The UGA Sustainable Food Systems Initiative has awarded three interdisciplinary teams of faculty with its third round of Sustainable Food Systems Fellowships.
These fellowships, which will be given to graduate students beginning in fall 2017, will be paid for by a grant from the USDA National Institute for Food and Agriculture. This is the second NIFA grant that the initiative has received to fund its fellowships. Six master’s degree students have benefited from this program since 2013.
The initiative’s goal is to set up a collaborative framework to enable interdepartmental faculty to collaborate on questions of agricultural production, energy, water, the environment, economics, health and nutrition.
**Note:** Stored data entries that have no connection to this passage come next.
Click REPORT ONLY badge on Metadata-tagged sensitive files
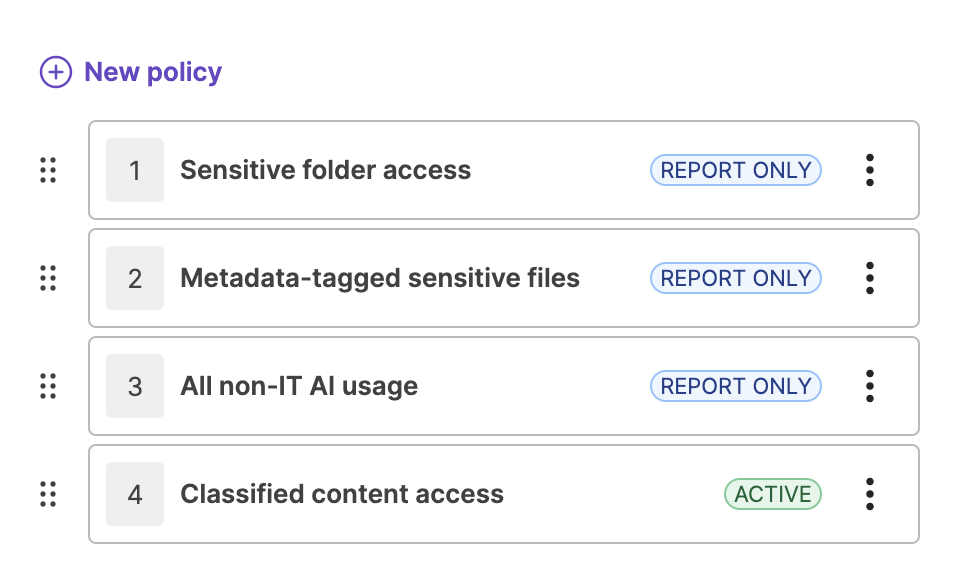pyautogui.click(x=735, y=278)
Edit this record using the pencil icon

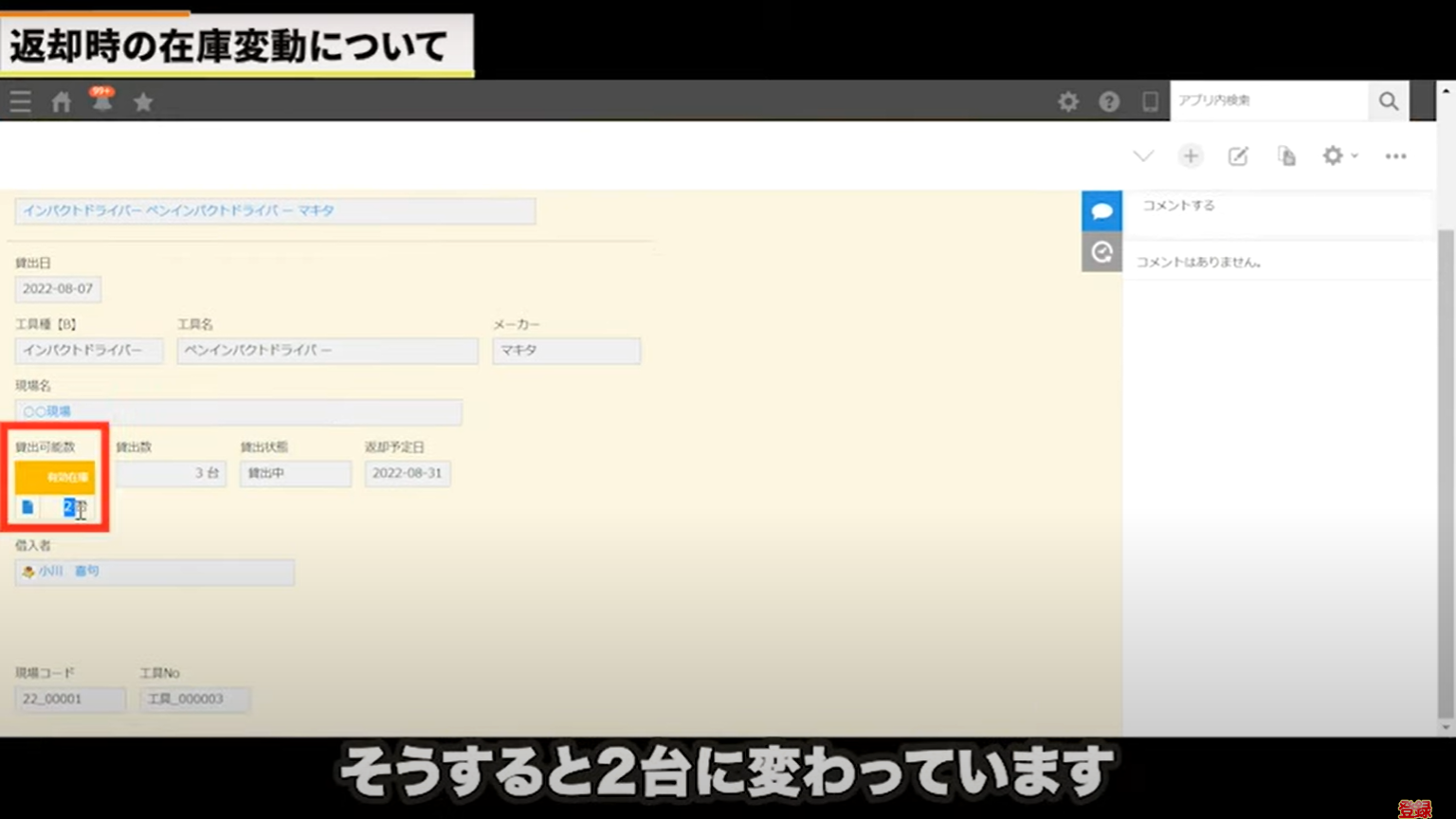(1238, 155)
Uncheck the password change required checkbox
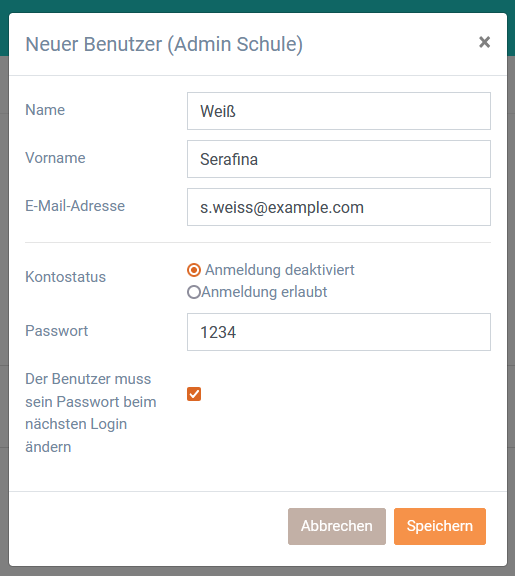515x576 pixels. (x=194, y=394)
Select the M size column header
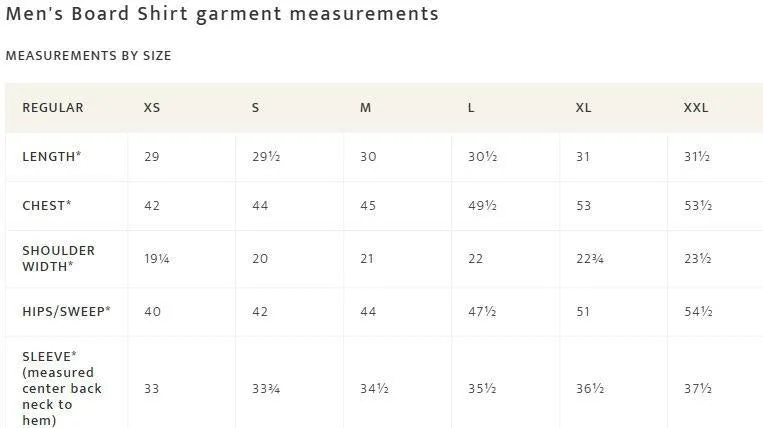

The selection committee has chosen three projects for funding:
• Warnell School of Forestry associate professor Robert Bringolf and College of Agricultural and Environmental Sciences assistant professor Nick Fuhrman will develop a resource program for teaching farmers about sustainable aquaponics systems.
• College of Family and Consumer Sciences assistant professor Chad Paton and senior research scientist Dave Hoisington, director of the UGA-housed U.S. Feed the Future Peanut and Mycotoxin Innovation Lab, will investigate improving agricultural production methods of increasing vitamin A intake in sub-Saharan Africa.
• Assistant professors Janani Rajbhandari-Thapa and Donglan Zhan in the College of Public Health’s health policy and management department and assistant professor Melissa Hallow in the College of Engineering and epidemiology and biostatistics department will investigate and model the interaction between consumer behavior and food supply and how that relationship can help support a healthy and sustainable food system in Georgia.